Every line below from the one containing "Open the Custom Date Range dropdown" through the one containing "This screenshot has" is to be printed exactly, with the pictures omitted.

++++ Material provided

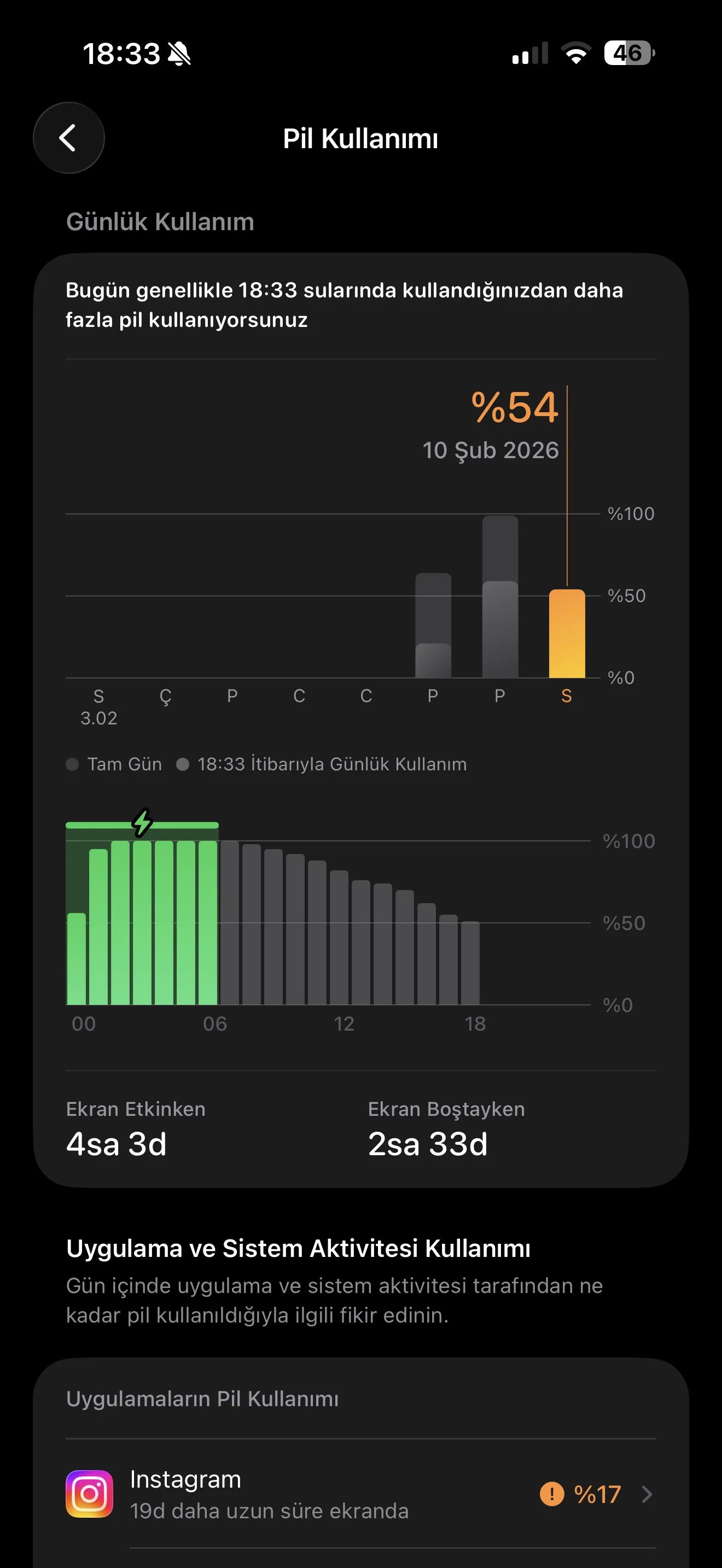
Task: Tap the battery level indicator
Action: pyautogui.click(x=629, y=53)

++++++++
++++ Material provided

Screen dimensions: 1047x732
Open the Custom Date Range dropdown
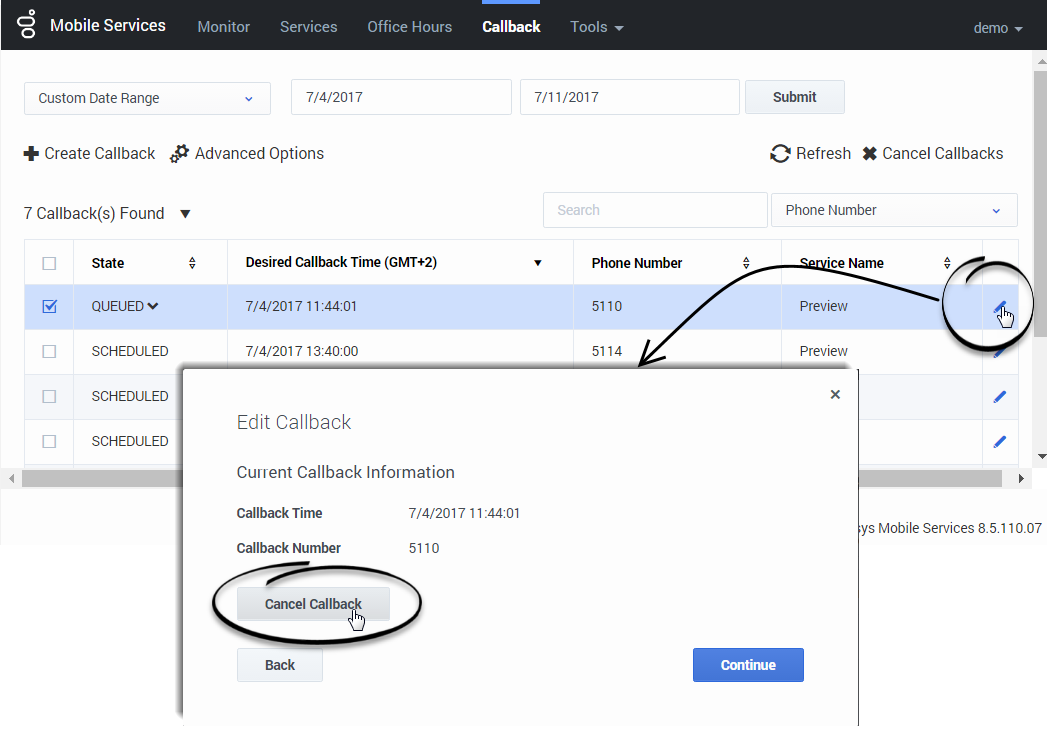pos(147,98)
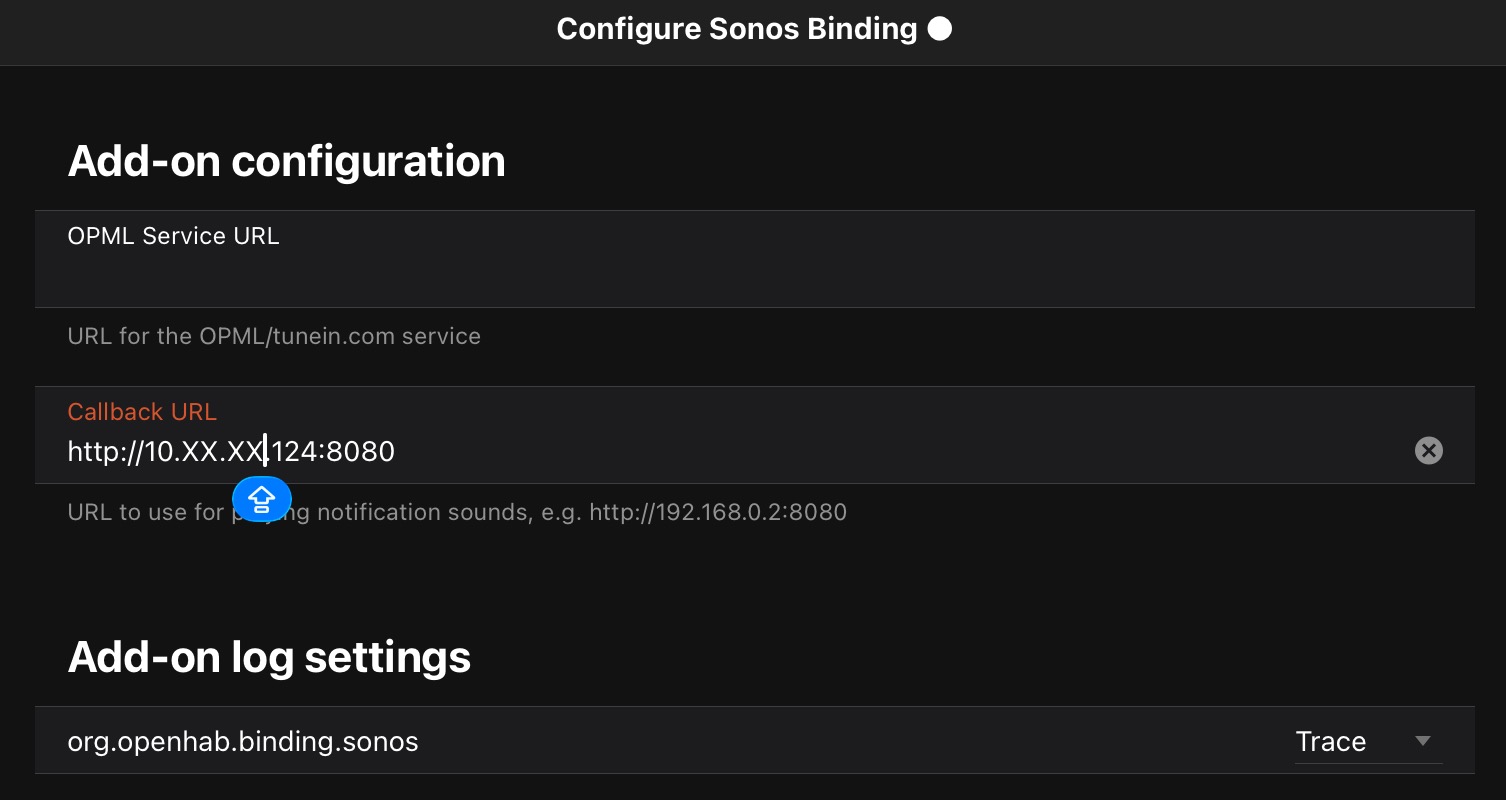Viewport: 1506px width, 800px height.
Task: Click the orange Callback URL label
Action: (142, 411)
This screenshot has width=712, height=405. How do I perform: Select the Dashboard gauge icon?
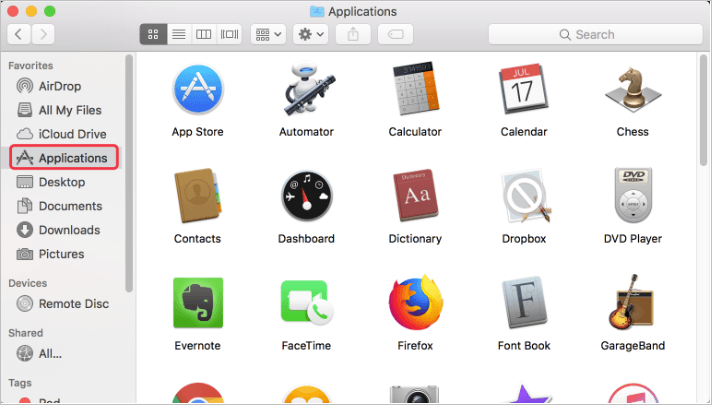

++++++++

• [Answer to the exercise]:
Open the Custom Date Range dropdown
pos(147,98)
Viewport: 1506px width, 800px height.
Task: Click the orange Callback URL label
Action: (142, 411)
This screenshot has width=712, height=405. How do I perform: Select the Dashboard gauge icon?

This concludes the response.